• TEXT:

+---+

For the first ten years of Wyndham's management, however, the old system that had prevailed under Murray was little affected. In February 1852 Wyndham produced Macbeth with scenery that was thought to surpass any yet seen upon the Edinburgh stage; in May he was seen as Claude Melnotte in The Lady of Lyons for his wife's benefit; in June he was Robert in Robert the Bruce; in August Rashleigh Osbaldistone; and in October, for his benefit, Henry, prince of Wales, in Henry IV.

==The Royal==
The Adelphi was destroyed by fire on 24 May 1853. Fortunately for Wyndham, who was insured, but could not afford a holiday, the Royal Theatre was lying vacant. He promptly leased it, and opened on 11 June, in the part of Charles Bromley in Simpson & Co., which he followed up by Captain Absolute in The Rivals. The Adelphi, now renamed The Queen's, was reconstructed during 1854–5, and Wyndham for a time managed both theatres concurrently, but the Royal remained his headquarters until it was taken down in 1859. John Lawrence Toole was one of Wyndham's first stars at his new house, appearing at the Royal on 9 July 1853 in Dead Shot. Henry Irving, fresh from his debut at Sunderland, made his first appearance as a member of Wyndham's company on 9 Feb. 1857 as Gaston, duke of Orleans, in Richelieu.

Henry Irving remained with the Wyndhams as "juvenile lead" until September 1859. In November 1856 Wyndham was Rolando in Tobin's The Honey Moon; in May 1857 he revived Macbeth, with Mrs. Wyndham as Lady Macbeth and Irving as Banquo; in December of that year they were successful with the pantomime Little Bo Peep, with Irving as "Scruncher, captain of the Wolves". A final performance at the Royal, doomed to destruction in order to make way for a post-office, took place on 25 May 1859, when Wyndham played Sir Charles Pomander in Masks and Faces; Mrs. Wyndham played Peg, and Irving played Soaper.

==The Queen's==
Wyndham now returned to the Queen's (the old Adelphi). He opened his first season there under royal letters patent on 25 June 1859, as Felix Featherley in Everybody's Friend. This was followed in July by The Heart of Midlothian, in which Montagu Williams and F. C. Burnand appeared as "distinguished amateurs"; and then London Assurance, with Williams as Charles Courtly, Irving as Dazzle, and Mrs. Wyndham as Lady Gay Spanker. In June 1860 Wyndham was Rory in Rory O'More, in June 1861 he played Myles in The Colleen Bawn, and in February 1862 Salem Scudder in The Octoroon.

+---+

• DATA SECTION:
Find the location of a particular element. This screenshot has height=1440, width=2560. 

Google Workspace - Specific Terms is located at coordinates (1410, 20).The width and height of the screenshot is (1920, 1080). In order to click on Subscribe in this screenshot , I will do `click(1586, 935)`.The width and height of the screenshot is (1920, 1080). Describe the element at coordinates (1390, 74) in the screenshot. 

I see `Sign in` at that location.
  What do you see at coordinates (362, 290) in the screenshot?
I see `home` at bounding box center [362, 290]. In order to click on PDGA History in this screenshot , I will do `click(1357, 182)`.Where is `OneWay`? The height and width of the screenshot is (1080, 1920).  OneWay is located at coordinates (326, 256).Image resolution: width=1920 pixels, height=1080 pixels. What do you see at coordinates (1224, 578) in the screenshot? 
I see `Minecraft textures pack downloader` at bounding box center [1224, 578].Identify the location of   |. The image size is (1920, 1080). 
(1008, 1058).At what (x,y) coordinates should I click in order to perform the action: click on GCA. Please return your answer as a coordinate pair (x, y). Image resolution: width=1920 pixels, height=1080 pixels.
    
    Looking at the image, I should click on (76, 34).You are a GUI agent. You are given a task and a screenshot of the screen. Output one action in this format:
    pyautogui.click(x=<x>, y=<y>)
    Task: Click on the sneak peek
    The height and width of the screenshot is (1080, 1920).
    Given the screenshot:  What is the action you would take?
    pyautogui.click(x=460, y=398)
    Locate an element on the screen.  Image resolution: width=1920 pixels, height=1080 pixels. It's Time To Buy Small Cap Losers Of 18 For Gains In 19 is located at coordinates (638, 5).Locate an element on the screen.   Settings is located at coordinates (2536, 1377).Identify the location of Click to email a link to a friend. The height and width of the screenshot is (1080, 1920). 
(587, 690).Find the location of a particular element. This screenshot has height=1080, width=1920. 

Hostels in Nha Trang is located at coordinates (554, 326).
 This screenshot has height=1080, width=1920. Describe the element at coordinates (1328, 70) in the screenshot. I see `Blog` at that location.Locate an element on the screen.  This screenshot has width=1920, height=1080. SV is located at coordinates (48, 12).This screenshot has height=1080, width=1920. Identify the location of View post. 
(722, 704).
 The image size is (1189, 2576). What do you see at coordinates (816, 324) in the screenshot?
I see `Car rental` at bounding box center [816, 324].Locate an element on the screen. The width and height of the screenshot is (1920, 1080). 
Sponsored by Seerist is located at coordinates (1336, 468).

+---+

• TASKS FOR THIS EXERCISE:
(a) According to the text on Wyndham's theaters, on what date was the Adelphi destroyed by fire?
(b) In the text on Wyndham's theaters, take the part that opens with "For the first" and closes with "in Henry IV.", and rewrite it with "scenery" swapped for "costumes".
(c) Carry on the text on Wyndham's theaters from its last sentence.

• EXERCISE RESPONSES:
(a) 24 May 1853

(b)
For the first ten years of Wyndham's management, however, the old system that had prevailed under Murray was little affected. In February 1852 Wyndham produced Macbeth with costumes that was thought to surpass any yet seen upon the Edinburgh stage; in May he was seen as Claude Melnotte in The Lady of Lyons for his wife's benefit; in June he was Robert in Robert the Bruce; in August Rashleigh Osbaldistone; and in October, for his benefit, Henry, prince of Wales, in Henry IV.

(c)
The Queen's was burnt down on 13 January 1865 during the run of the Christmas pantomime, Little Tom Tucker. It was rebuilt and reopened as The Royal on 2 December 1865, in time for the next yearly pantomime, Robin Hood. A handsome presentation was made by the citizens of Edinburgh to Wyndham for his services to the drama in 1869. In 1871 he revived a number of Waverley dramas upon the occasion of the Scott centenary; but the star system was already in the ascendant, and this form of entertainment showed a diminished success. On 6 February 1875, during a run of Jack and the Beanstalk (in which A. W. Pinero was one of the performers), the Royal shared the fate of its predecessors, the Queen's and the Adelphi, the theatre upon this site being burned down for the third time under Wyndham's management.

Wyndham made his last appearance upon the Edinburgh stage on the opening night of the new Edinburgh Theatre, Castle Terrace, on 20 December 1875. As an actor, he was versatile, but is said to have excelled in light comedy and in Irish gentlemen. A year later he retired from his long and, upon the whole, successful management.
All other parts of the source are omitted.